> AIM OF THE EXERCISE: How many of the lines in the material below contain the word "width"? Give the number alone.

> DATA:
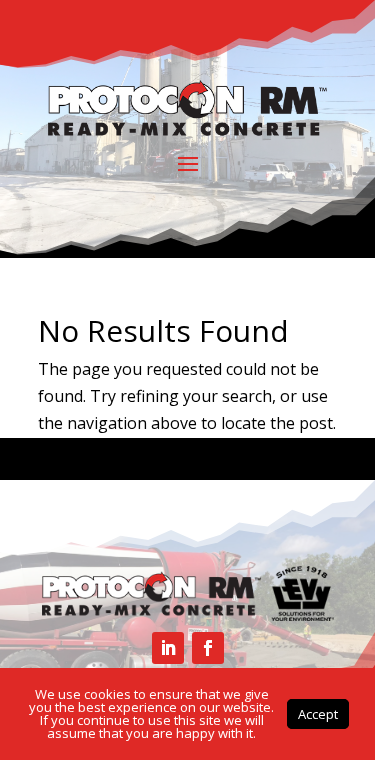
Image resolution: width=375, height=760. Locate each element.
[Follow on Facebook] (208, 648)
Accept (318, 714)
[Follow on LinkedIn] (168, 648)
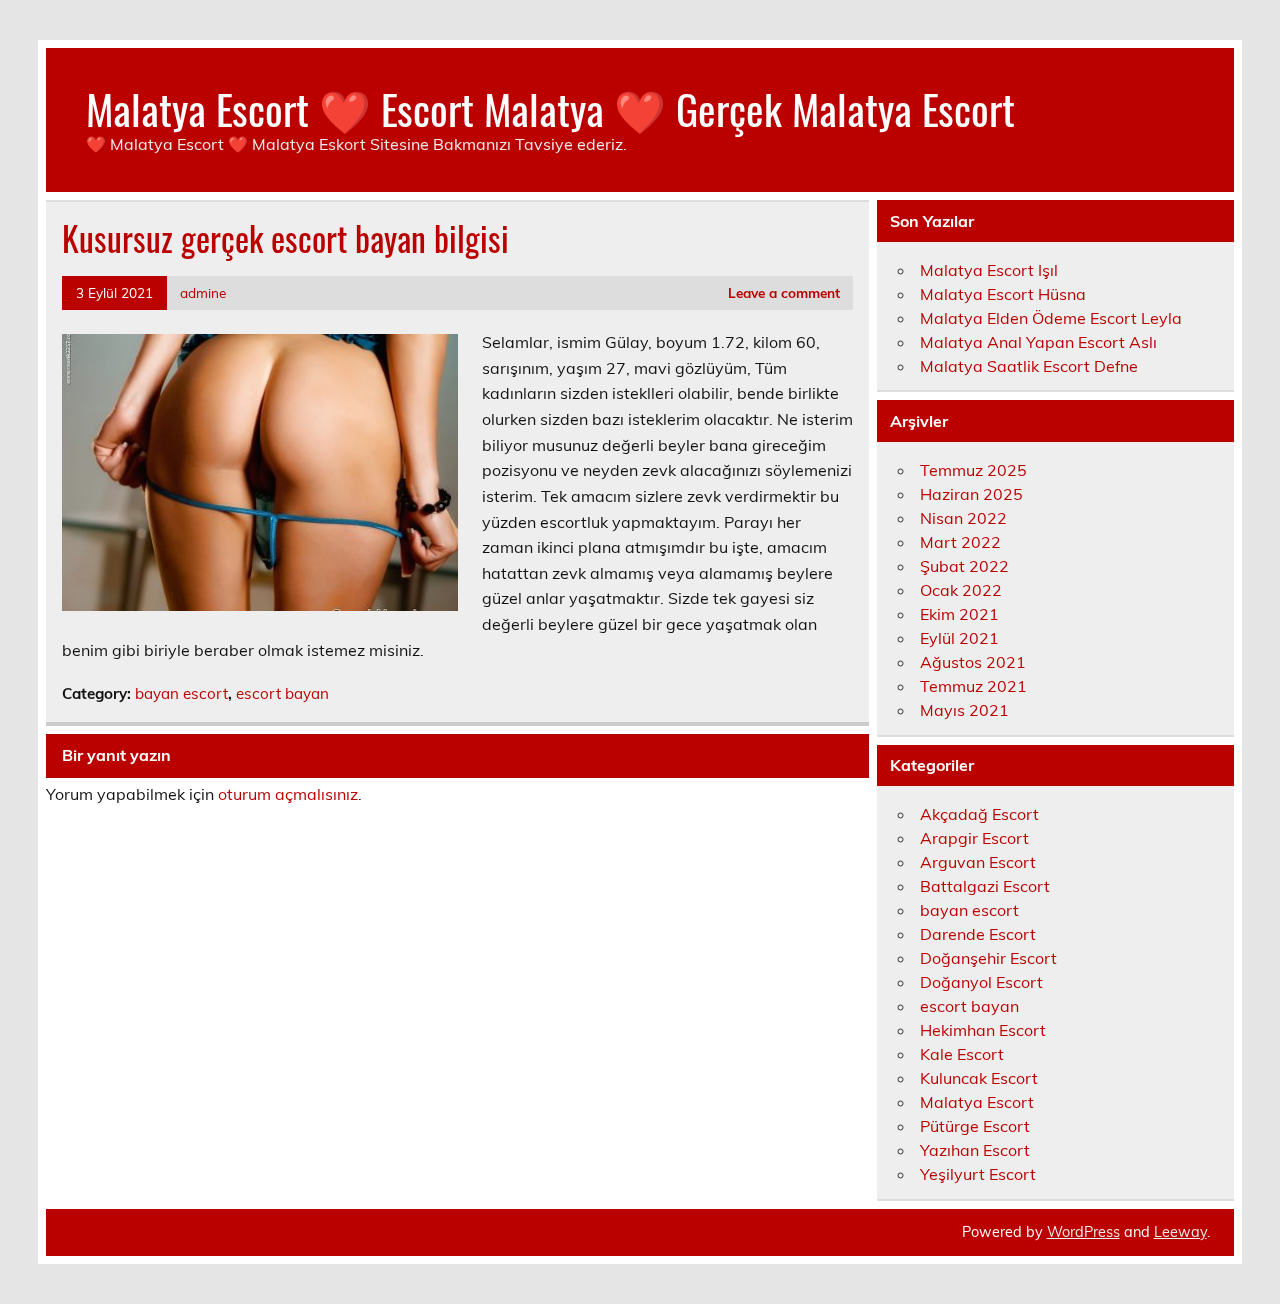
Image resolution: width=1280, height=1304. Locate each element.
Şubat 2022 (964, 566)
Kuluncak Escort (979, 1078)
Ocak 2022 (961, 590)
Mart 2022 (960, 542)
---
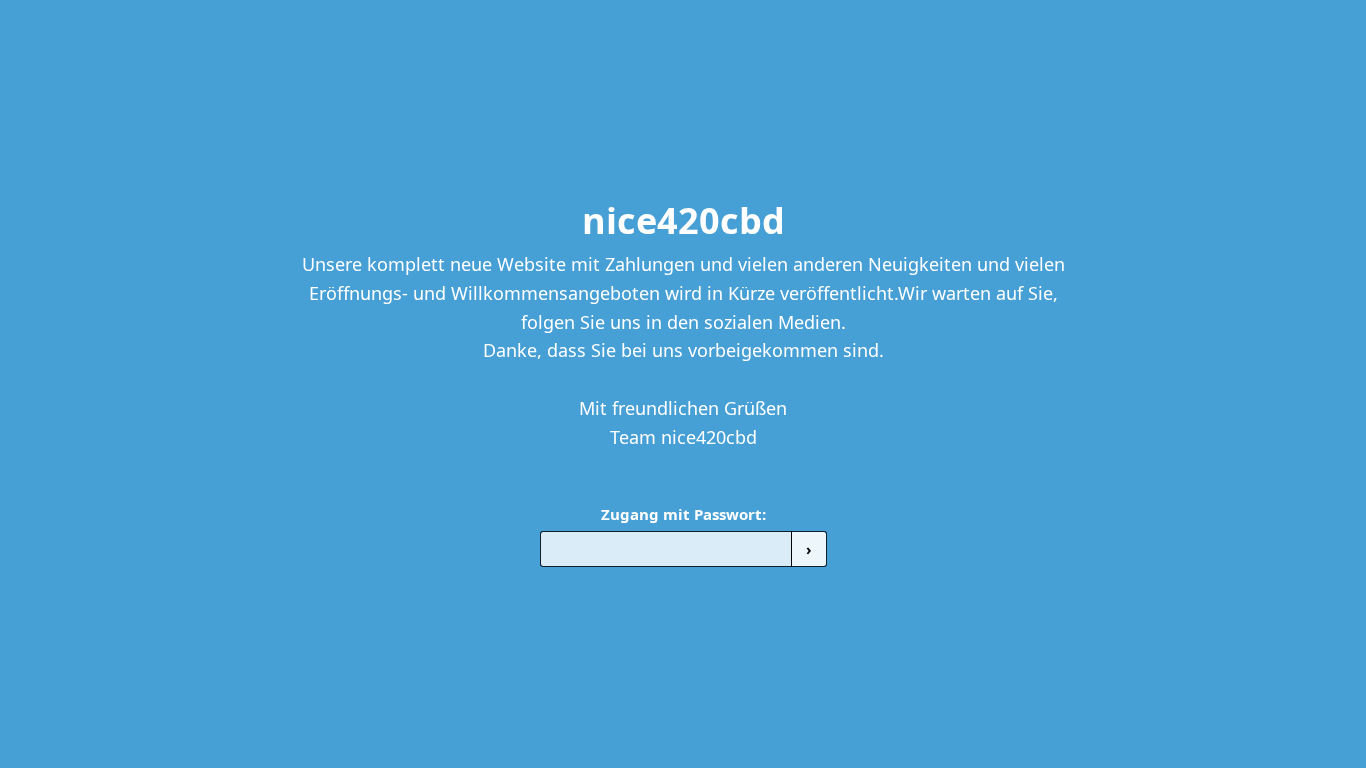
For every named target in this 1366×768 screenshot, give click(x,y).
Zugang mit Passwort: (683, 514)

> WRITTEN REPLY: 2